#### [Exercise directions]
Would you please repeat the material exactly, from the first line to the last?

#### [Source material]
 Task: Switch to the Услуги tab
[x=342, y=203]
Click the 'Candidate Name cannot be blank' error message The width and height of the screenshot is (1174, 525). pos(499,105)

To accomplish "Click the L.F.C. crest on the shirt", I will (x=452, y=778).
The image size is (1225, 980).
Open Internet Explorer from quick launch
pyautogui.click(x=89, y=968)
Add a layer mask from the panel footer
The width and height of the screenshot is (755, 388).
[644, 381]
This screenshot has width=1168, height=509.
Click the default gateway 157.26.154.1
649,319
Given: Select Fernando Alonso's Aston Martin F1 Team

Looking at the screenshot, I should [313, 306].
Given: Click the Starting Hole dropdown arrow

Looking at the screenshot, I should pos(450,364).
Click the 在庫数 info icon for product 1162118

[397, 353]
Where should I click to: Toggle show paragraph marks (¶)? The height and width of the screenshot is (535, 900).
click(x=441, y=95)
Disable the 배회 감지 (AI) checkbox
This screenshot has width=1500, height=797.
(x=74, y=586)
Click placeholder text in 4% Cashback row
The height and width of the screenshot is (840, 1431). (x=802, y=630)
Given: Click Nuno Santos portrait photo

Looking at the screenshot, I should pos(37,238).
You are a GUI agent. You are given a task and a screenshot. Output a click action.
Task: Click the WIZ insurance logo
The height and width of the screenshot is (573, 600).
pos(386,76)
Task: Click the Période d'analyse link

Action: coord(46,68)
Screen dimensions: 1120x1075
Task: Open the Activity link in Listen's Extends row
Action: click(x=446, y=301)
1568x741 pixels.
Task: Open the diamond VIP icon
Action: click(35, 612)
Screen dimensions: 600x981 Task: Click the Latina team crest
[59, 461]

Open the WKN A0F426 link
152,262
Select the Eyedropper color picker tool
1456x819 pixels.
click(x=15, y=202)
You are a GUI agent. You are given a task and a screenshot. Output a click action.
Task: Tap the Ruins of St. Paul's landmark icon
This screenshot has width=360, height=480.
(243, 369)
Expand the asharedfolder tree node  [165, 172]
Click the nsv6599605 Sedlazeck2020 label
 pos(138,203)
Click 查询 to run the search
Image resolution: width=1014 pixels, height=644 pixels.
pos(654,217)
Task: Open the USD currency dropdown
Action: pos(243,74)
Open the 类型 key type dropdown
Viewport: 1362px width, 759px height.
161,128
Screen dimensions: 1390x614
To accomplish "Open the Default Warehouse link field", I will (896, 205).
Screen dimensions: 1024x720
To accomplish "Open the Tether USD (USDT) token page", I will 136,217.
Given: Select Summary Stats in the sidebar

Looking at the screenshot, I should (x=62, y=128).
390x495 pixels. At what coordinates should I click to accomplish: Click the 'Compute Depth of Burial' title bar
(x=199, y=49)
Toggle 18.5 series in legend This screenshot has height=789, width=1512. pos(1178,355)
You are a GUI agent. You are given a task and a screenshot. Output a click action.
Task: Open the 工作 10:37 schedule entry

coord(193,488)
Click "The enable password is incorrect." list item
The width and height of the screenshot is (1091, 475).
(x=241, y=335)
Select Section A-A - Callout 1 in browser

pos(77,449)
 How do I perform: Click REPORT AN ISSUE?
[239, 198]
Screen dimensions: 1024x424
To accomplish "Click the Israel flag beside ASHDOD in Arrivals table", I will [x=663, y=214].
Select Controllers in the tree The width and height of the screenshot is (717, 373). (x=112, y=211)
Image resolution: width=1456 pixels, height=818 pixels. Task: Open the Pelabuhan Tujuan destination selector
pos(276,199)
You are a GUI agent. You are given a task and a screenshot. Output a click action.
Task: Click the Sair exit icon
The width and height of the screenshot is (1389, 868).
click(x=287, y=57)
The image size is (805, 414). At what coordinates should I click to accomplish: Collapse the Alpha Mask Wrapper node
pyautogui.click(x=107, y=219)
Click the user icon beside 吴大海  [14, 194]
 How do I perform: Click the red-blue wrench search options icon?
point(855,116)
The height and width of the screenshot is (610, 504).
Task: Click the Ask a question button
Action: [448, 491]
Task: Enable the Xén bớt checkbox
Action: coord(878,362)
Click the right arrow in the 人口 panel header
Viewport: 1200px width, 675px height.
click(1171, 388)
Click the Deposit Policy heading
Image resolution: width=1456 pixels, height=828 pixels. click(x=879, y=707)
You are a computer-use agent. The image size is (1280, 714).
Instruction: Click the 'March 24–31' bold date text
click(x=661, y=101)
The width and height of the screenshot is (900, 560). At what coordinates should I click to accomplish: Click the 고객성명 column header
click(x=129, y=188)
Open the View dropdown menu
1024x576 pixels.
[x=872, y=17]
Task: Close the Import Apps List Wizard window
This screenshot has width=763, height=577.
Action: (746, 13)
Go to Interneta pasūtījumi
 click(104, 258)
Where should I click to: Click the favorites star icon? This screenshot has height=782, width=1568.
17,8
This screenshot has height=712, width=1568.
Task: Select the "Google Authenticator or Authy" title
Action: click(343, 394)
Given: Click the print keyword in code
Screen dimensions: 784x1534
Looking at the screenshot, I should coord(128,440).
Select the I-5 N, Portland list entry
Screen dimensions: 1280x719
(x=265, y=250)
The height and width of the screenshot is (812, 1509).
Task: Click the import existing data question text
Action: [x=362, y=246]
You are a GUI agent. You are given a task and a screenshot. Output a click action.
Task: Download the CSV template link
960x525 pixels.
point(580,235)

#### [Expected output]
 Task: Switch to the Услуги tab
[x=342, y=203]
Click the 'Candidate Name cannot be blank' error message The width and height of the screenshot is (1174, 525). pos(499,105)

To accomplish "Click the L.F.C. crest on the shirt", I will (x=452, y=778).
The image size is (1225, 980).
Open Internet Explorer from quick launch
pyautogui.click(x=89, y=968)
Add a layer mask from the panel footer
The width and height of the screenshot is (755, 388).
[644, 381]
This screenshot has width=1168, height=509.
Click the default gateway 157.26.154.1
649,319
Given: Select Fernando Alonso's Aston Martin F1 Team

Looking at the screenshot, I should [313, 306].
Given: Click the Starting Hole dropdown arrow

Looking at the screenshot, I should pos(450,364).
Click the 在庫数 info icon for product 1162118

[397, 353]
Where should I click to: Toggle show paragraph marks (¶)? The height and width of the screenshot is (535, 900).
click(x=441, y=95)
Disable the 배회 감지 (AI) checkbox
This screenshot has width=1500, height=797.
(x=74, y=586)
Click placeholder text in 4% Cashback row
The height and width of the screenshot is (840, 1431). (x=802, y=630)
Given: Click Nuno Santos portrait photo

Looking at the screenshot, I should pos(37,238).
You are a GUI agent. You are given a task and a screenshot. Output a click action.
Task: Click the WIZ insurance logo
The height and width of the screenshot is (573, 600).
pos(386,76)
Task: Click the Période d'analyse link

Action: coord(46,68)
Screen dimensions: 1120x1075
Task: Open the Activity link in Listen's Extends row
Action: click(x=446, y=301)
1568x741 pixels.
Task: Open the diamond VIP icon
Action: click(35, 612)
Screen dimensions: 600x981 Task: Click the Latina team crest
[59, 461]

Open the WKN A0F426 link
152,262
Select the Eyedropper color picker tool
1456x819 pixels.
click(x=15, y=202)
You are a GUI agent. You are given a task and a screenshot. Output a click action.
Task: Tap the Ruins of St. Paul's landmark icon
This screenshot has width=360, height=480.
(243, 369)
Expand the asharedfolder tree node  [165, 172]
Click the nsv6599605 Sedlazeck2020 label
 pos(138,203)
Click 查询 to run the search
Image resolution: width=1014 pixels, height=644 pixels.
pos(654,217)
Task: Open the USD currency dropdown
Action: pos(243,74)
Open the 类型 key type dropdown
Viewport: 1362px width, 759px height.
161,128
Screen dimensions: 1390x614
To accomplish "Open the Default Warehouse link field", I will (896, 205).
Screen dimensions: 1024x720
To accomplish "Open the Tether USD (USDT) token page", I will 136,217.
Given: Select Summary Stats in the sidebar

Looking at the screenshot, I should (x=62, y=128).
390x495 pixels. At what coordinates should I click to accomplish: Click the 'Compute Depth of Burial' title bar
(x=199, y=49)
Toggle 18.5 series in legend This screenshot has height=789, width=1512. pos(1178,355)
You are a GUI agent. You are given a task and a screenshot. Output a click action.
Task: Open the 工作 10:37 schedule entry

coord(193,488)
Click "The enable password is incorrect." list item
The width and height of the screenshot is (1091, 475).
(x=241, y=335)
Select Section A-A - Callout 1 in browser

pos(77,449)
 How do I perform: Click REPORT AN ISSUE?
[239, 198]
Screen dimensions: 1024x424
To accomplish "Click the Israel flag beside ASHDOD in Arrivals table", I will [x=663, y=214].
Select Controllers in the tree The width and height of the screenshot is (717, 373). (x=112, y=211)
Image resolution: width=1456 pixels, height=818 pixels. Task: Open the Pelabuhan Tujuan destination selector
pos(276,199)
You are a GUI agent. You are given a task and a screenshot. Output a click action.
Task: Click the Sair exit icon
The width and height of the screenshot is (1389, 868).
click(x=287, y=57)
The image size is (805, 414). At what coordinates should I click to accomplish: Collapse the Alpha Mask Wrapper node
pyautogui.click(x=107, y=219)
Click the user icon beside 吴大海  [14, 194]
 How do I perform: Click the red-blue wrench search options icon?
point(855,116)
The height and width of the screenshot is (610, 504).
Task: Click the Ask a question button
Action: [448, 491]
Task: Enable the Xén bớt checkbox
Action: coord(878,362)
Click the right arrow in the 人口 panel header
Viewport: 1200px width, 675px height.
click(1171, 388)
Click the Deposit Policy heading
Image resolution: width=1456 pixels, height=828 pixels. click(x=879, y=707)
You are a computer-use agent. The image size is (1280, 714).
Instruction: Click the 'March 24–31' bold date text
click(x=661, y=101)
The width and height of the screenshot is (900, 560). At what coordinates should I click to accomplish: Click the 고객성명 column header
click(x=129, y=188)
Open the View dropdown menu
1024x576 pixels.
[x=872, y=17]
Task: Close the Import Apps List Wizard window
This screenshot has width=763, height=577.
Action: (746, 13)
Go to Interneta pasūtījumi
 click(104, 258)
Where should I click to: Click the favorites star icon? This screenshot has height=782, width=1568.
17,8
This screenshot has height=712, width=1568.
Task: Select the "Google Authenticator or Authy" title
Action: click(343, 394)
Given: Click the print keyword in code
Screen dimensions: 784x1534
Looking at the screenshot, I should coord(128,440).
Select the I-5 N, Portland list entry
Screen dimensions: 1280x719
(x=265, y=250)
The height and width of the screenshot is (812, 1509).
Task: Click the import existing data question text
Action: [x=362, y=246]
You are a GUI agent. You are given a task and a screenshot. Output a click action.
Task: Download the CSV template link
960x525 pixels.
point(580,235)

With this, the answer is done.